If you ever receive a traffic ticket, the first thing you probably wonder is what the next step will be. You may be told by the officer that you have to appear in court, or you may be told simply to pay the fine. You should know what your legal rights are and make an informed decision for what you should do. While this guide will explain what your options are, it is a good idea to talk to a traffic ticket attorney as well to get advice specific for the exact state and county that you live in.

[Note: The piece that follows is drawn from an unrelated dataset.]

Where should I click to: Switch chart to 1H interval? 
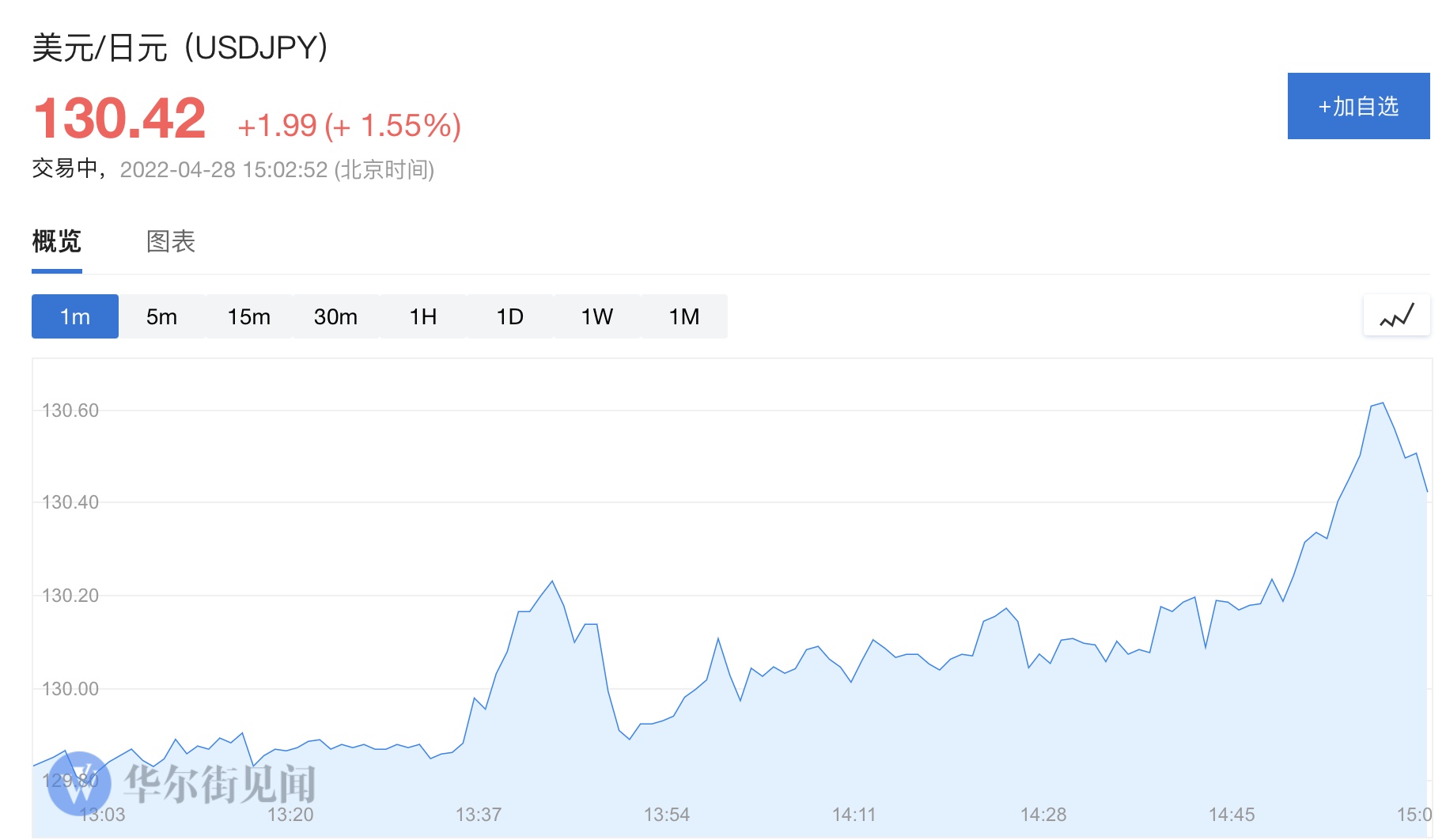click(x=422, y=316)
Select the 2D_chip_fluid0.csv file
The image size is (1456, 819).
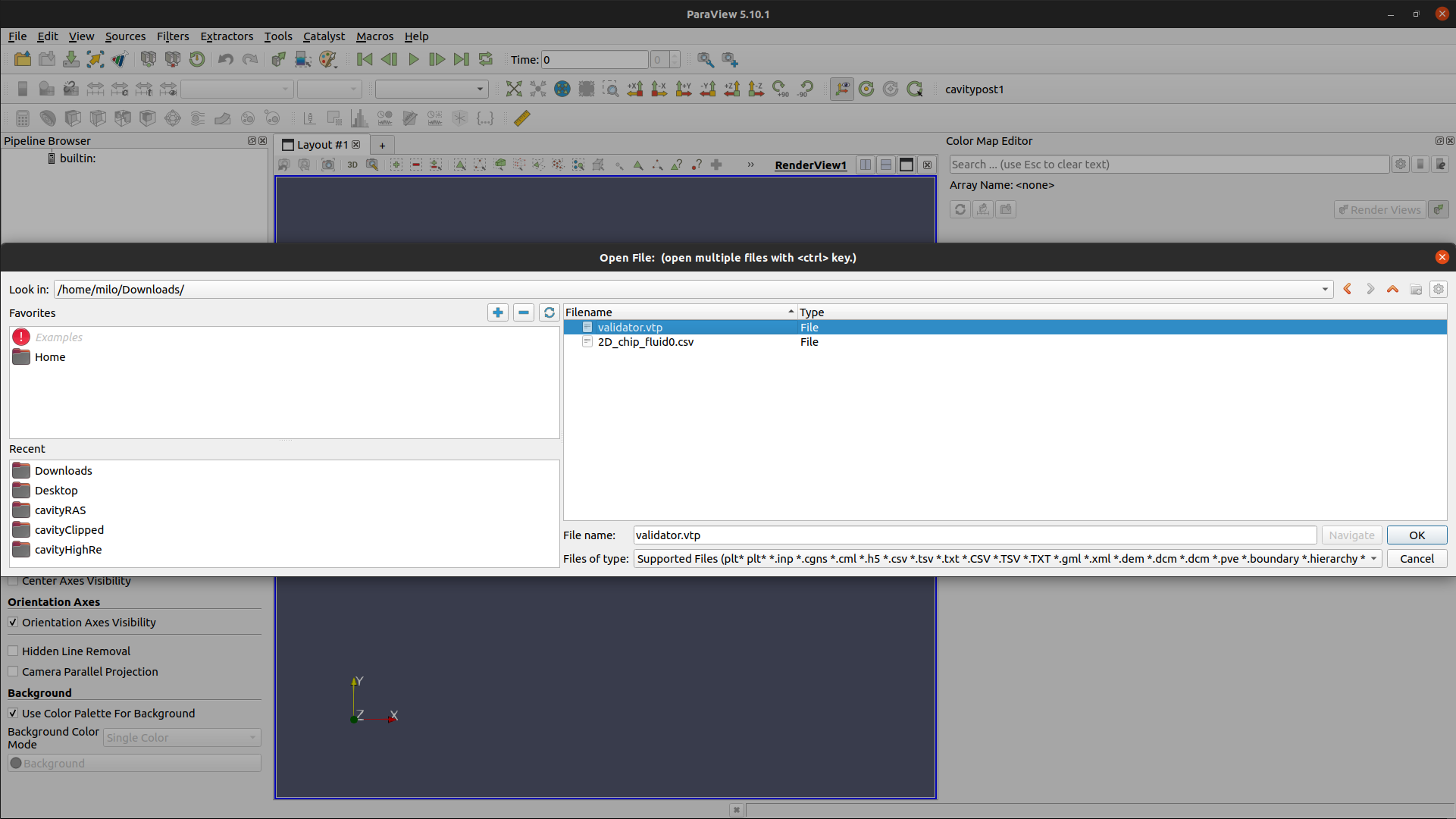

It is important to understand that the exact laws surrounding traffic tickets does vary depending on your state, but the basics are almost always the same. Typically, you have two options:
- Pay the ticket
- Contest the ticket
For most tickets, you can choose either of these options freely. For more severe cases, such as reckless driving, drunk driving, or any accident in which someone was seriously injuries, a court appearance may be mandatory. In these cases, you unfortunately do not have any choice and must appear court on the listed date or face more severe consequences. However, most of the time, you do have a choice.
Paying the Ticket
If you pay for the ticket, the case is completed. You do not need to appear in court. You can usually pay online, by mail, or by visiting the clerk’s office for your county. Paying a fine in this way, however, is the same as agreeing that you did commit the traffic violation. It is put on your record for a set number of years and may affect future violations.
Contesting the Ticket
Instead, if you choose to contest the ticket, you may be able to eliminate the fine, remove it from your record, reduce the fine, or substitute the fine for community service. Contesting a ticket is your legal right. If you choose this route, your first step should be to contact a traffic ticket attorney. Instead of appearing in court on your set date, you can remotely request to plead not guilty and set a trial date. This is essentially all that would happen in court anyway. Then, when your trial date arrives, you have the chance to defend yourself and potentially have the ticket removed or reduced. It is always a good idea to have legal representation if you hope to contest a ticket. A lawyer can explain what all your options are and the details of your state’s traffic ticket laws.